■ **Testo scelto**:
□ □ □
L'invito a cogliere la pandemia come un'opportunità può risultare stucchevole e persino irritante, lo comprendiamo bene. D'altra parte vedere il bicchiere mezzo pieno, dopo più di un anno di limitazioni così forti alla nostra libertà, è l'unica soluzione possibile se non vogliamo “disorientarci”. Usiamo questo termine intenzionalmente, poiché il ricco Focus monografico di questo numero dell'Almanacco della Scienza è dedicato alle mappe.
Conoscere e comprendere le mappe non è soltanto affascinante e utile per il nostro orientamento fisico e geografico. Darci un posto e trovare una direzione è anche un paradigma più ampio, è un concetto trasversale, tant'è che nei processi cognitivi e della formazione si parla sempre più di “mappe concettuali”. Pensiamo a come l'isolamento di questo periodo ci consenta e ci imponga al tempo stesso di utilizzare maggiormente gli strumenti digitali per connetterci con il mondo: ma qualunque connessione o “navigazione” (in internet usiamo quest'espressione non a caso) comporta la necessità di tracciare un percorso, di riconoscere i punti di riferimento, di sapere interpretare le rappresentazioni del mondo, prima di provare a esplorarlo.
Questa è la grande attrattività delle mappe o “carte”, come si dice gergalmente tra gli addetti ai lavori, tanto che la scienza della loro lettura viene chiamata “cartografia”. Termini che ovviamente rimandano al supporto materiale sul quale, per secoli, sono stati fissate le coordinate necessarie per decidere come e dove andare; ma anche a un significato più generale di studio o lavoro: in inglese un articolo scientifico viene infatti chiamato “paper” e pensiamo anche alle “sudate carte” leopardiane.
□ □ □
■ **Materiale raccolto**:
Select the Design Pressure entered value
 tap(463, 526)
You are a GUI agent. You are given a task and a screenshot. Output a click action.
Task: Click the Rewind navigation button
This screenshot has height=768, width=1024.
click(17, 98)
□ □ □
■ **Consegna**: Prosegui il testo sulle mappe, riprendendo subito dopo la sua ultima frase.

■ **Svolgimento**:
Il più angosciante disorientamento che possiamo provare, affrontando la realtà esterna, è quello che ci coglie in un deserto, in un mare aperto, in una landa desolata dove tutto ciò che vediamo all'orizzonte appare uguale, indifferenziato. La maggior parte di noi, inoltre, ha perduto la capacità di decrittare i segnali che la natura ci invia per soccorrerci, come la posizione e il movimento del sole e delle altre stelle. Ma la stessa desolante confusione ci può cogliere se ci troviamo in un dedalo urbano, in un intrico di strade che non riusciamo a distinguere, per esempio perché manca la toponomastica. Anche in simili situazioni siamo ormai disabituati a procedere senza il supporto di un dispositivo satellitare. “Chi ha le mappe ha il potere”, riassumeva di recente un articolo sul magazine 7 del Corriere della sera, dove lo scrittore Tullio Avoledo osserva: “Google Maps mi dice che nel 2019 ero stato a Parigi, a Norimberga e ad Hannover, a Mosca e a Pechino. La stessa mappa evidenzia che nel 2020 non sono mai uscito dai confini della mia regione. Eppure, se esistesse una mappa dei sentimenti, mi direbbe che in quest'anno trascorso dall'inizio della pandemia ho viaggiato in molti luoghi, ho fatto esperienza di territori sconosciuti. Com'è successo a tutti”.
Soprattutto in questo periodo, è utile riflettere che possiamo essere inconsapevoli vittime di disorientamento anche rimanendo fermi in un luogo isolato. Come ci accade da mesi, con la riduzione della mobilità e delle relazioni interpersonali che cerchiamo di compensare mediante la navigazione in rete. Soprattutto questo è quindi il messaggio che adesso le mappe ci inviano: trovare un equilibrio tra contatto fisico e da remoto, tra esplorazione e protezione, tra materiale e digitale, tra reale e virtuale, tra libertà e sicurezza.